Assistant Professor Alex Peh has taken to Instagram TV to teach his piano students. On a private account, his student musicians post videos of themselves playing each day, and he provides feedback by commenting under the videos.
The posts give an intimate glimpse into the students’ creative spaces at home. Some zoom in on their fingers dancing across the keys, and others have added fun animations to the backgrounds of their videos.
“While most people are teaching lessons via WebEx or Zoom, I find Instagram to be more powerful in creating a sense of community through all this,” said Peh.
Adjunct piano lecturer Tristan McKay said the move to distance learning has inspired faculty to supplement practical work with written assignments that connect theory and performance.
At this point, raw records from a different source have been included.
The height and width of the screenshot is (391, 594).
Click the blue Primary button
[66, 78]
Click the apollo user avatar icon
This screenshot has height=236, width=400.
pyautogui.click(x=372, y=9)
He records lecture videos to prompt student responses and offers “weekly mini-lessons” over FaceTime or Skype.
“While nothing can replace the importance of in-person instruction for learning a musical instrument, the necessary move to remote learning has offered us the chance to explore music performance in a wider context,” said McKay.
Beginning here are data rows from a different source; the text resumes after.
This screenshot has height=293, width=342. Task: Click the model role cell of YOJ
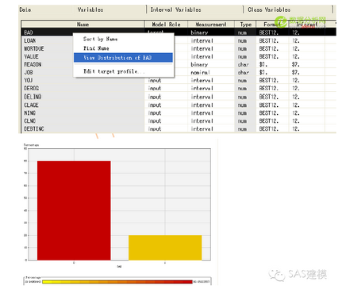[166, 80]
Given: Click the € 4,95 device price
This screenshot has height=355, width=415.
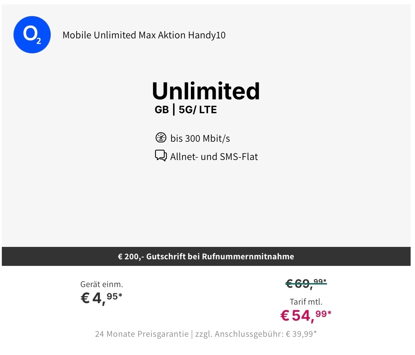Looking at the screenshot, I should 101,298.
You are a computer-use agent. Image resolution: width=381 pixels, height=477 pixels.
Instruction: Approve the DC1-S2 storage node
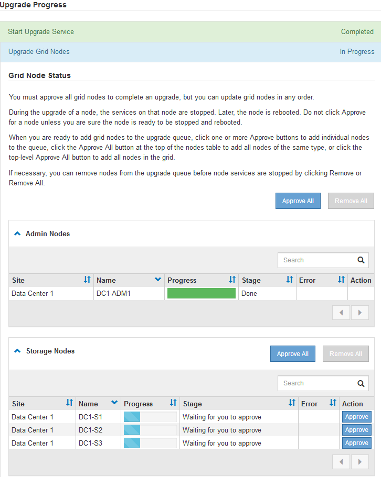point(356,429)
While solo performance and instruction lend themselves well to social media, collaborative ensemble performance has proven to be a bit trickier—but doable and fruitful nonetheless.
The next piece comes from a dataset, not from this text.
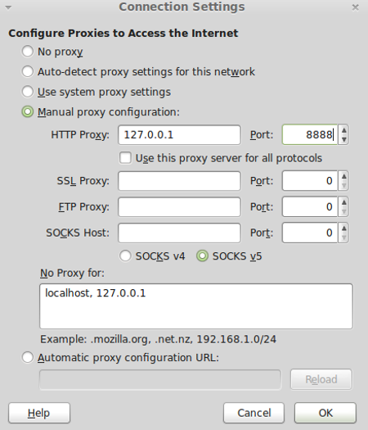Confirm settings with the OK button
This screenshot has height=430, width=368.
325,413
Rich Syracuse, adjunct lecturer in the Department of Music, has experience instructing students remotely, but he admits that coaching his chamber jazz ensemble has presented a challenge in a distance learning environment.
“It’s a music-making operation,” said Syracuse of the jazz ensemble, “and there really isn’t any technology that exists today where you can bring three or four, let alone 12 or 13, people to make music together in real time. So the challenge was: How do I make music with these folks?’”
With guitarists, bassists, trumpet players, saxophone players and jazz vocalists under his wing, Syracuse invited his students to use GarageBand, a free, open-access application, to overcome the distance and make music together.
“Most people in the recording industry don’t take GarageBand seriously at all, but I’ve been experimenting with it for teaching for maybe a decade now,” Syracuse said.
While the jazz ensemble course normally culminates in a live concert at semester’s end, Syracuse and his colleagues are instead giving students the opportunity to participate in a remote recording project.
The process is laborious: He imports written music into GarageBand, and students are assigned different portions of each song to record from home. They send their tracks back to Syracuse each weekend, and then Syracuse edits and mixes them together.
“Especially being a jazz musician—someone who is, by definition, an improviser—it’s my responsibility to provide something for my students so that they can continue to have a positive experience,” said Syracuse. “I don’t want it to be a lost semester. That just wouldn’t be right.”
Syracuse hopes the process brings students a sense of peace and enjoyment in an otherwise unfamiliar and chaotic time in their lives and academic careers.
“Music is healing,” Syracuse said. “Sound waves—being on the receiving end of it or being the person who’s creating it—is therapeutic. It’s an amazing energy. In this setting, I’m hoping it’s something [students] might find enriching.”